→ WHAT THE TASK ASKS
Return every line of the entries that includes the word "screenshot".

Extracted data entries
___

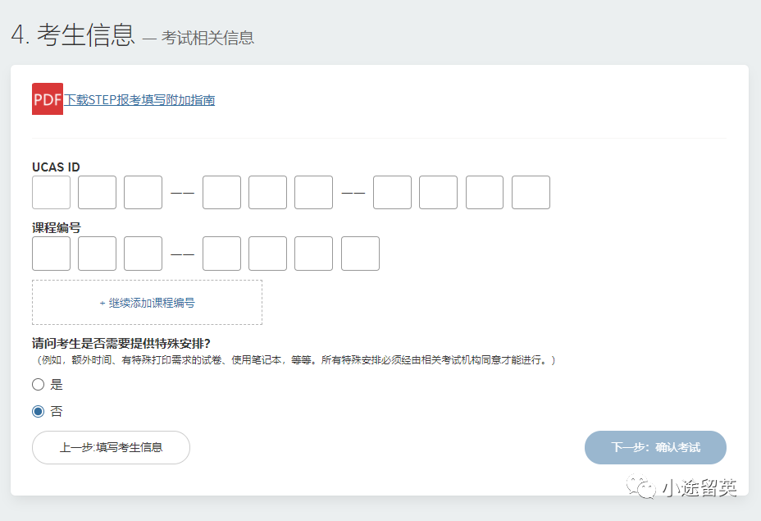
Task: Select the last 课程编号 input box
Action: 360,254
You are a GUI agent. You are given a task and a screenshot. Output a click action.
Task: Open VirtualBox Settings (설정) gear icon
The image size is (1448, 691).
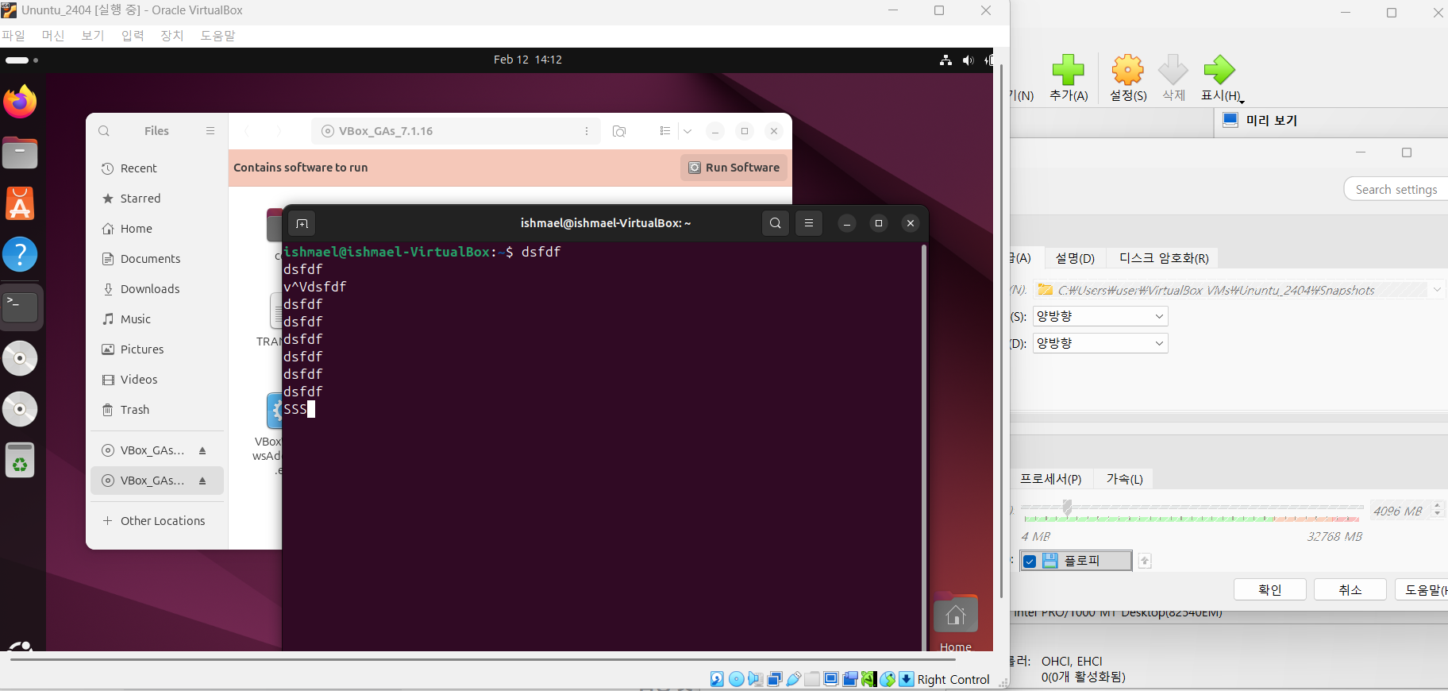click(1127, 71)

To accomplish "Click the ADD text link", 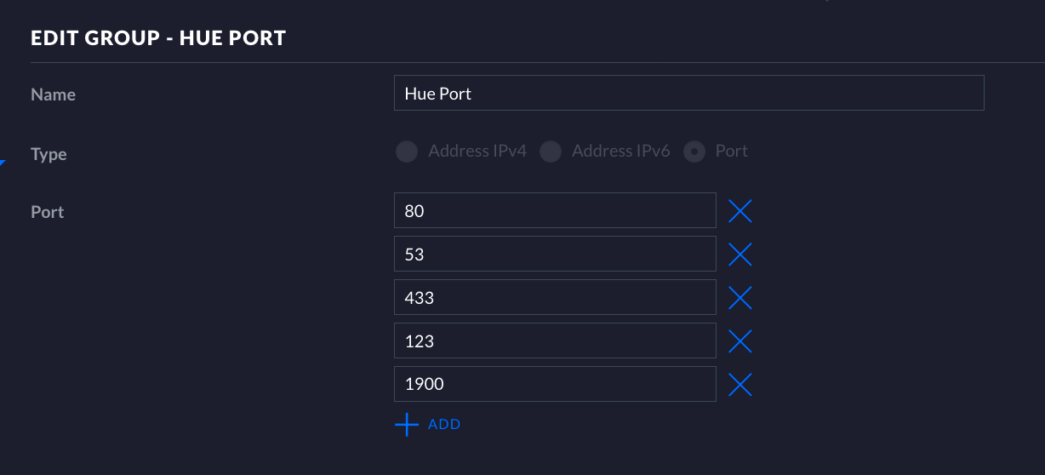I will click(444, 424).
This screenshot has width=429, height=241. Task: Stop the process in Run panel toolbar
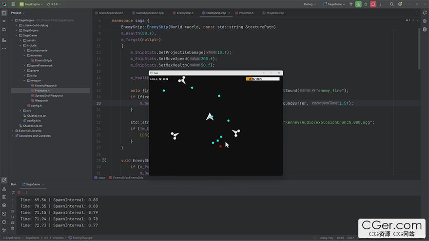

___

→ EXERCISE RESPONSE
You are a GUI agent. You are given a task and a screenshot. Output a click action.
This screenshot has width=429, height=241. Task: Stop the process in Run panel toolbar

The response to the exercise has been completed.